Jamie Dwyer (born 12 March 1979) is an Australian field hockey player who won the World Hockey Player award six times from 2004 to 2011. He first started playing hockey when he was 4 and have loved it ever since and later debuted for Australia as a junior player in 1995. Dwyer was offered a cricket scholarship in Brisbane but didn’t want to give up his Olympic hockey dream. He plays for the Queensland Blades in the Australian Hockey League.
Greatest Sporting Achievements
Dwyer won a gold medal the 2004 Athens Olympics, a bronze for both the 2008 Beijing and 2012 London games. He was also part of the team who competed for the World Cup, winning gold medals for the 2010 New Delhi and 2014 The Hague Cups and silver medals for the 2002 Kuala Lumpur and 2006 Monchengladbach Cups.
He represented Australia at the Commonwealth Games winning gold medals thrice in 2002, 2006 and 2010. Dwyer was honored as the Young Player of the Year by the International Hockey Federation in 2002 and in 2004 and 2007; he was named IHF World Player of the Year.

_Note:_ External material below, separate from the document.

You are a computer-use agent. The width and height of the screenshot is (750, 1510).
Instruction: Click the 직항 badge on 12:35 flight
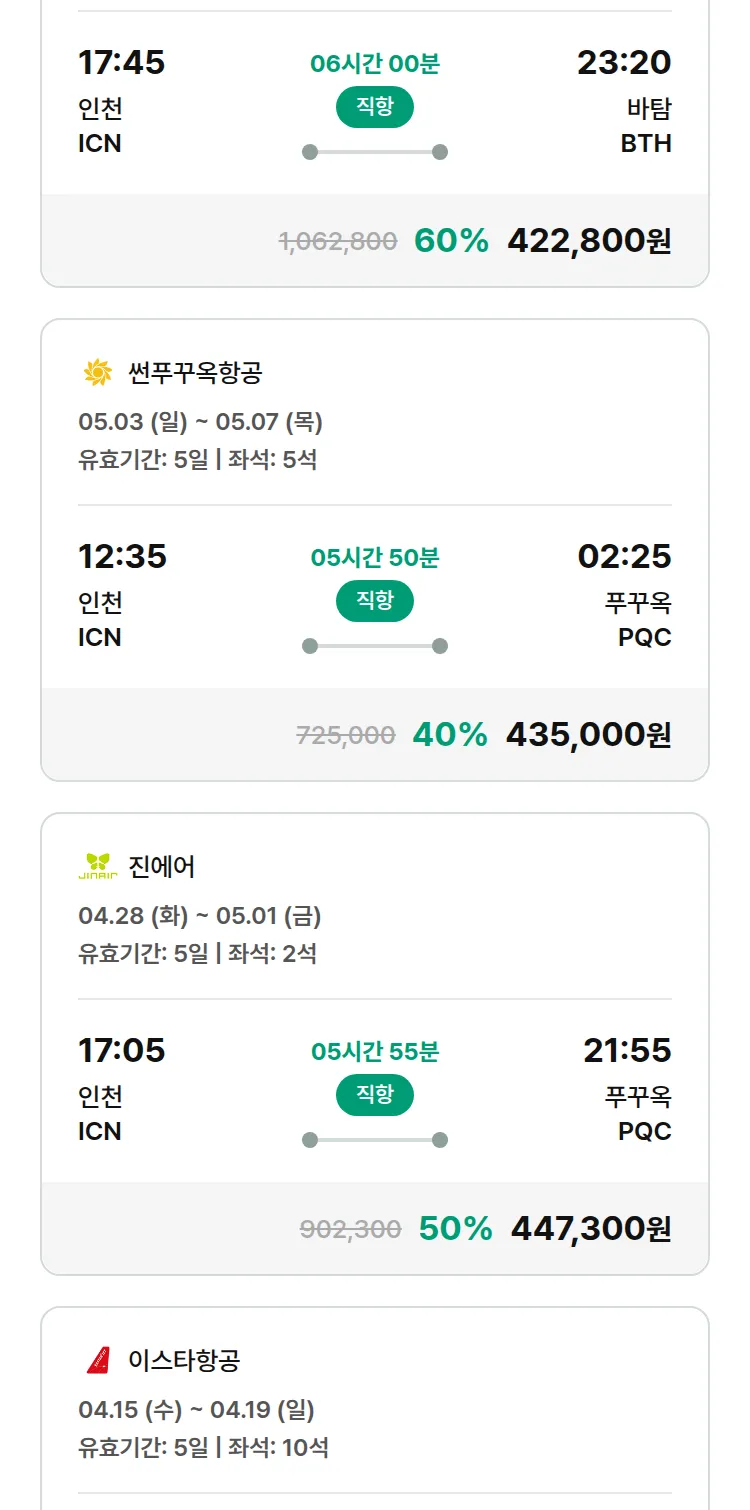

In 2007, Dwyer was named Captain of the World Team; in 2011, he was named the International Field Hockey Player of the Year, the same year where he was inducted into the Australian Institute of Sport ‘Best of the Best’.
Why Is He So Good?
Dwyer is counted among the greatest players of the sport in contemporary era. He pretty much has done it all – Commonwealth gold, World Cup gold and Olympic gold. Playing more than 250 games for Australia and over 180 international goals (more international goals than any other player), he went from one success to another, focusing all his efforts on the sport, even when he was younger. It was his sheer hard work and determination that made him part of the Australian hockey team.
What You May Not Know
- He became a coach in 2011 for the junior boys’ team at the YMCC Coastal City Hockey Club.
- Jamie has been teammates with his cousin, Matthew Gohdes, on the Australian national team.
- Dwyer married a fellow hockey player, Leoni, in 2008 and has two sons.